La gran fama de estos espejos, también llamados cristalinos, acabó un día por sembrar envidia en el rey Luis de Francia, quien ordenó a un caballero de nombre Coulbert alzar una fábrica de vidrios que eclipsaran a los de Murano. Para cumplir con el real mandato Coulbert aprendió las técnicas de Flandes y Bohemia; y quiso asimismo estudiar a los espejeros venecianos, pero el dux le negó la entrada en su república. Por su parte, avisados de las negras intenciones del rey Luis, los ungidos de la Ordo Lucem amenazaron con castigar a aquellos artesanos que conviniesen trabajar con los franceses o revelarles el secreto de los disputados cristalinos.
No desistió Coulbert; antes buscó ayuda en el obispo de Berziers, florentino renegado y chapucero que era por entonces embajador de Francia en Venecia. Consta en el Archivio di Stato Inquisitori in Francia que ese mismo obispo persuadió con sus malas mañas a algunos vidrieros, y los contrabandeó a Francia para que levantasen allá sus burbujeantes hornos, sus retortas y sus redomas.
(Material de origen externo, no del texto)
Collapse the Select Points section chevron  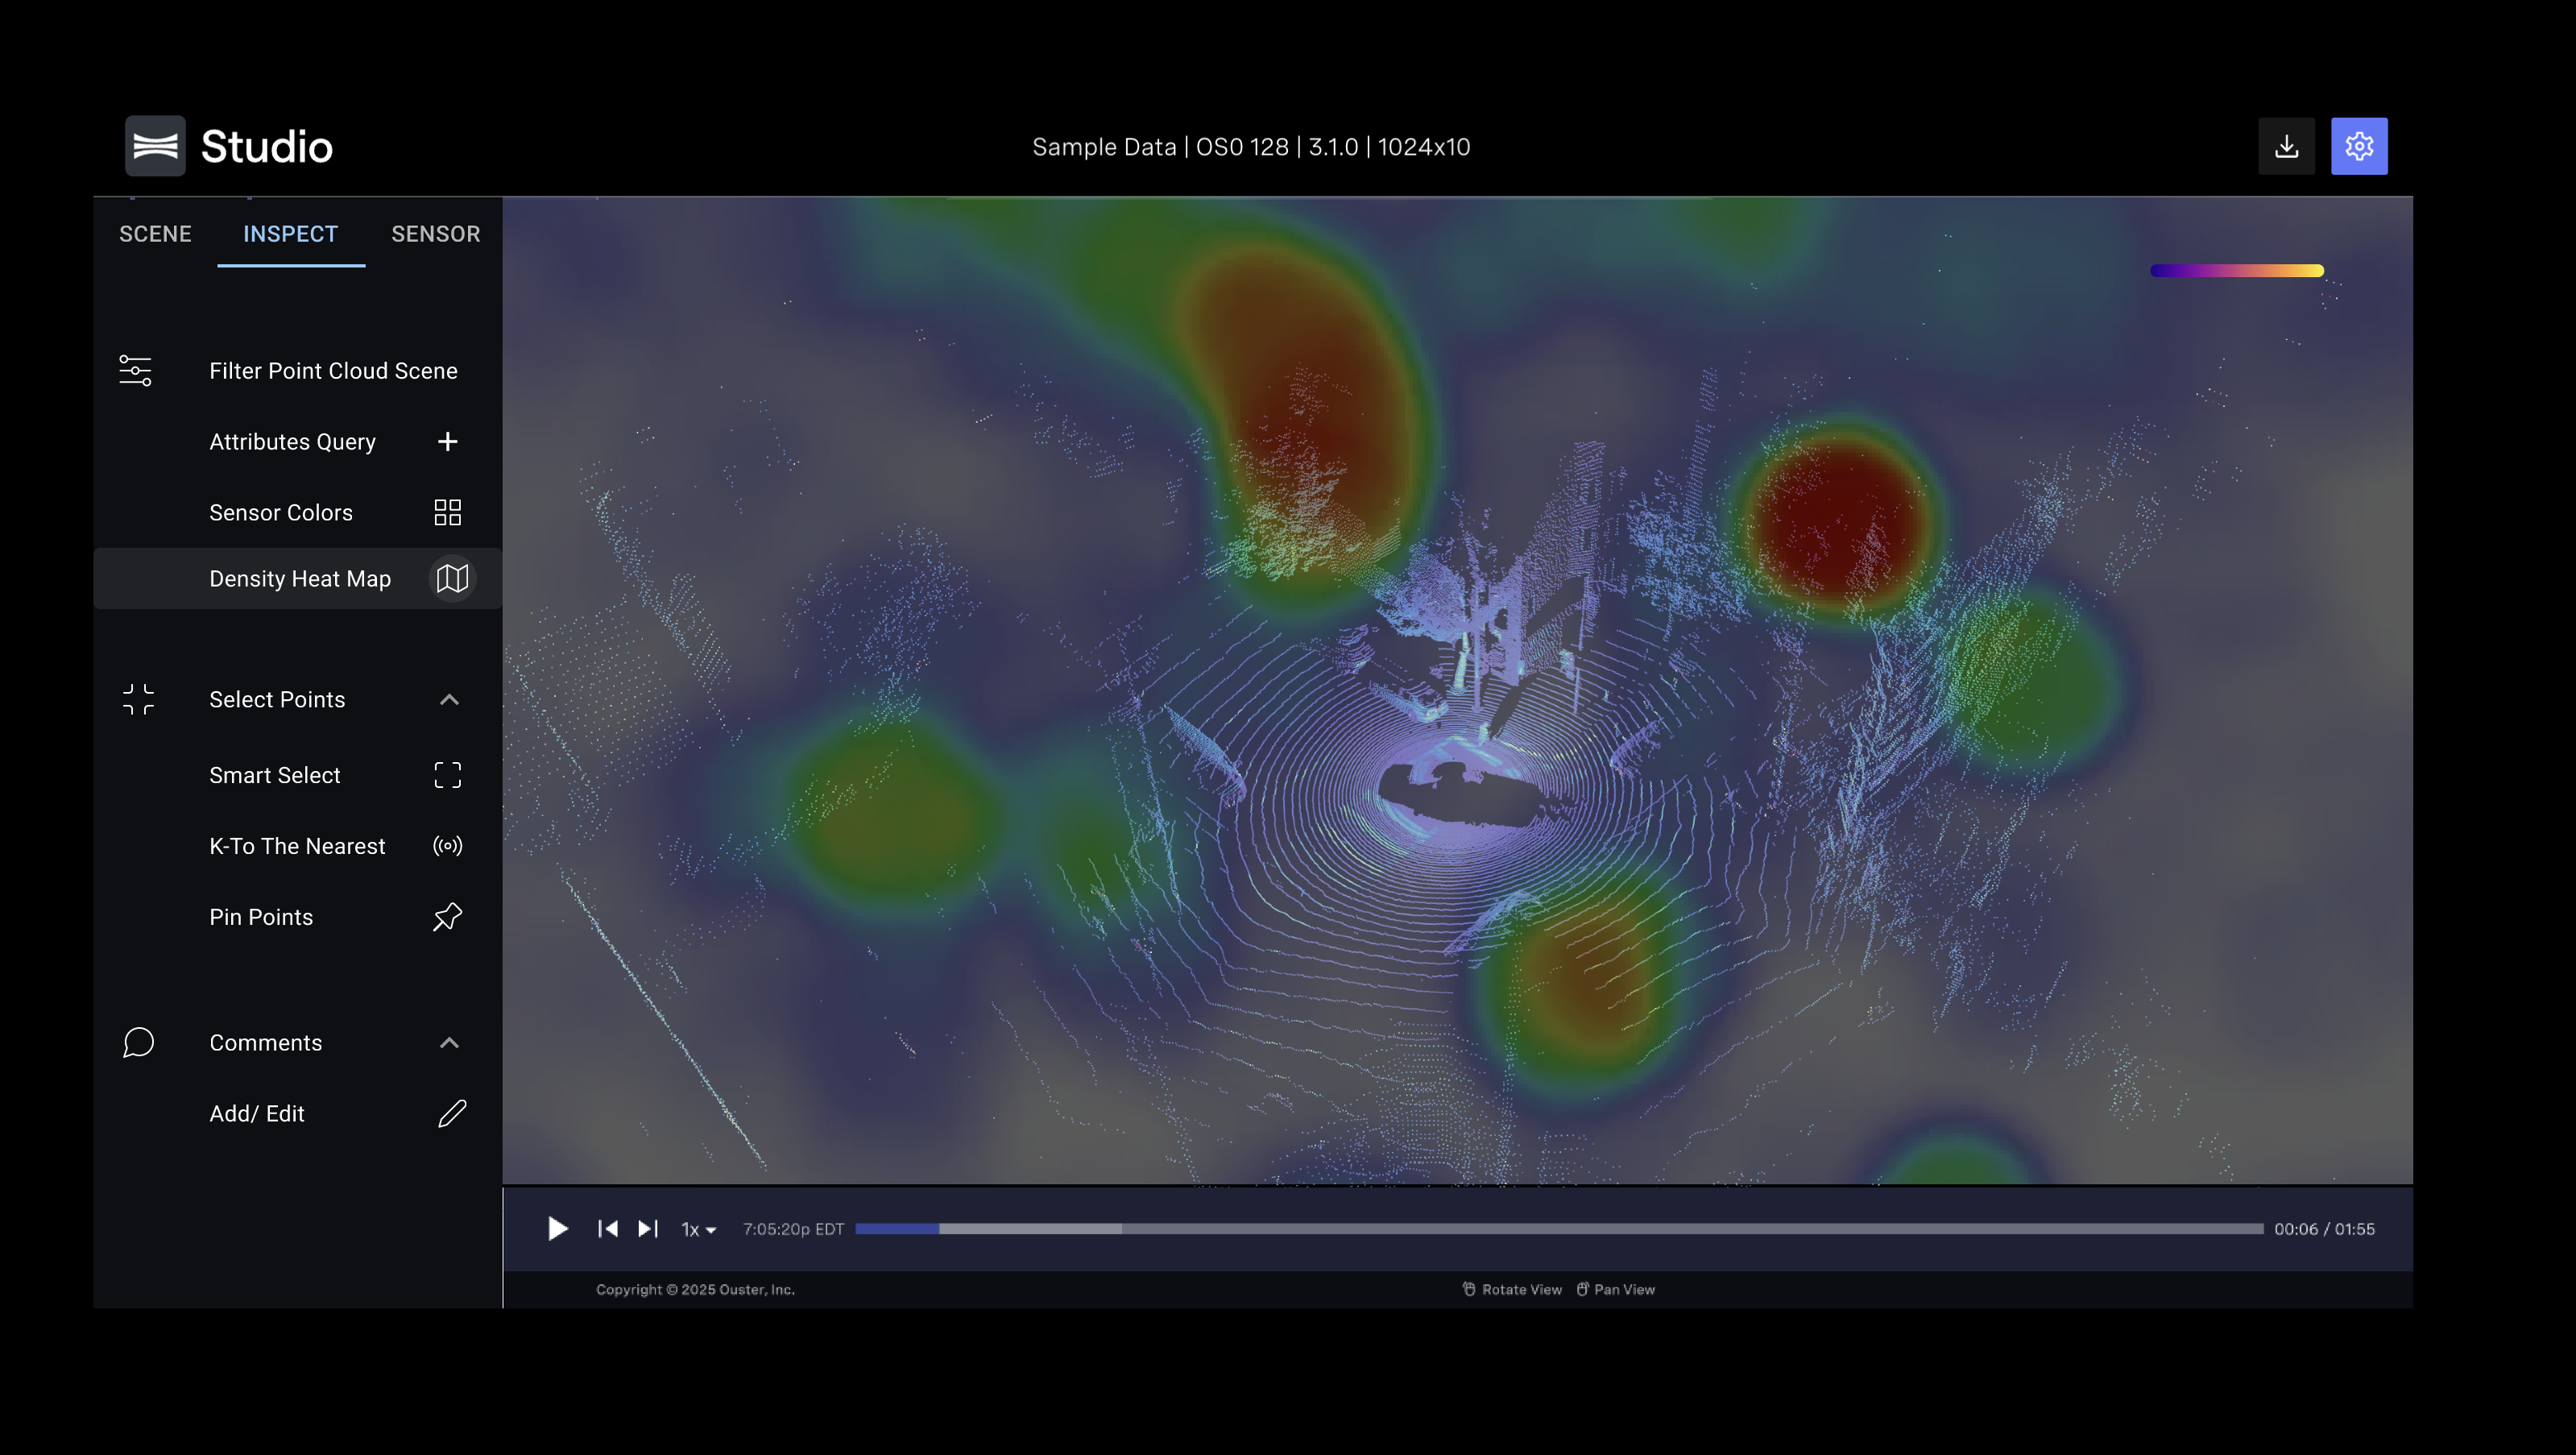click(449, 700)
Ya en París, Coulbert untó a aquellos judas con mujeres y dinero, dejándoles trabajar puertas adentro en compañía sola de otros venecianos como ellos. De este arranque francés de la Real Fábrica de Vidrios y Espejos vienen los paneles que todavía engalanan los prolongados salones de Versalles.
Mas no bien comenzaron su aventura los franceses, la Ordo Lucem se encargó de echar por tierra los sueños del rey Luis. En menos de dos semanas ocurrieron convenientes desgracias en la Real Fábrica de Vidrios y Espejos: un veneciano que sabía pulir metal murió de fiebres bubosas; luego un soplador de vidrio, también veneciano, sudó el alma entre agudos dolores; otros dos vidrieros de Murano, que huían por Alemania, fueron muertos en desigual trifulca de dagas y garrotes mientras tascaban en las barriadas de Fráncfort. Junto a los cuerpos de todos ellos fueron halladas algunas de las cosas que después se encontrarían junto al cadáver del arconte del Briati, a saber: un espejo de dama y un talismán bruñido con la efigie de una especie de tortuga que tenía la cruz de San Marcos delineada muy al vivo en la caparazón.
PULVIS ES ET IN PULVEREM REVERTERIS
Conviene ahora saber cuál es el secreto que con tal enjundia celaban los venecianos. En su Piazza Universale, Garzoni de Bagnacavali da dos razones para el apogeo de los espejos cristalinos de Murano: la salinidad del agua del Adriático y la inmediata claridad de la llama, esta última debida al leño que se usa en el chamuscado. Tales componentes, sumados a la pericia de los vidrieros venecianos, explicarían la calidad de sus espejos por encima de los otros.
En la misma epístola escribe Bagnacavali que desde tiempos del papa Inocencio se refugiaron en Murano muchos fabricantes de abalorios que deseaban apartar sus secretos de las miradas indiscretas. Tal secreto, según este autor, no era otro que la proporción justa de sal y soda que debía añadirse al agua del Mar Adriático. Para preservar ese equilibrio misterioso de substancias, la guilda de espejeros habría fundado en Murano la Ordo Lucem Orientis, abrigada por los grandes señores venecianos.
Me parece que anda errado ese Bagnacavali en sostener que el secreto de esa guilda de espejeros se reduce a las precisas sumatorias de sal y soda o a la bondad del agua adriática. Para rebatirlo diré sólo que Fioravanti, alquimista revelado y autor exacto del Miroir des arts et des sciences, escribió: En el horneado del cristalino forman los artesanos una pelota de vidrio, y la aplanan en paletas del tamaño que les place; al secarse las paletas dispersan sobre ellas un polvo menudo y rico en manganeso que extraen de las harinas del kaní, animalito del Catai que sólo ellos conocen y que traen para criarlo en las cloacas de Murano. Los vidrieros agregan a cada parte de esa harina de kaní una onza de arsénico y media onza de antimonio de plata; de ello obtienen un vidrio fundido muy blanco que al secarse es un espejo divinamente puro e incorruptible. Este proceso, aunque parece milagroso, es natural.